Он не любил грязи, был брезглив, но нередко именно какая-нибудь гадость захватывала его воображение, и он, невольно, разукрашивал ее неожиданными подробностями цвета, запаха и консистенции. Горло сжималось, начиная спазматически подрагивать, и его без малого не рвало. Зачем? Чтобы точно потом описать? За каким чертом об этом писать?
Некоторые окна в вагоне были разбиты, дыры в двойных стеклах лучились звездами. И тепловоз, и вагоны были неимоверно грязны. Точно с помойки.
Сейчас стало почище. И окна целые. Смотри ты, все проходит. Даже из такой жопы вылезать стали помаленьку. Только она у нас волшебная: чем дальше ползем, тем она глубже. Приглядишься и, вроде, ползешь-то уже в обратную сторону. Опять вглубь.
Вот только об этом сейчас не хватало…
Но прошло же? Пришло же другое! Или только видимость другого? Только окна вставили…
Осталось сказать, что вот и у него все пройдет.
Окна вставит!..
Глупость. Банальность. Пошлость.
К дому Лыков подошел уже в полутьме. Красный свет штор заливал лоджию. Кухонное окно жило своей зеленой жизнью, настойчиво высвечивая свой угол.
Лена открыла дверь, заглянула в расширившуюся щель и тут же скрылась за брякнувшими деревянно-кольчатыми занавесками: на кухне что-то жарилось, шипя и потрескивая, и, видимо, пеклось, запах струился в коридор, встречая у порога хозяина.

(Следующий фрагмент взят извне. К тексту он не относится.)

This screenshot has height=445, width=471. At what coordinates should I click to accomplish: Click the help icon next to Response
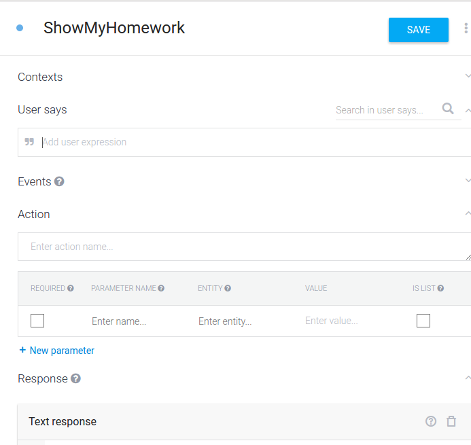tap(75, 378)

Конечно, хозяина! Ведь он – для него, и раскалившаяся духовка широкими волнами выпускала его, отмывая Лыкова от запахов улицы.
Ужин прошел в дружественной и не торжественной обстановке. Говорила больше Лена, Андрей посматривал на нее, иногда улыбался и от этого она, невероятно, волновалась, смущалась и начинала молоть чепуху.
– Знаешь, – сказала она, наконец,– у меня такое чувство, будто мы мало знакомы. Понимаешь? Я даже боюсь тебя. Честное слово. Как на первом свидании. Понимаешь?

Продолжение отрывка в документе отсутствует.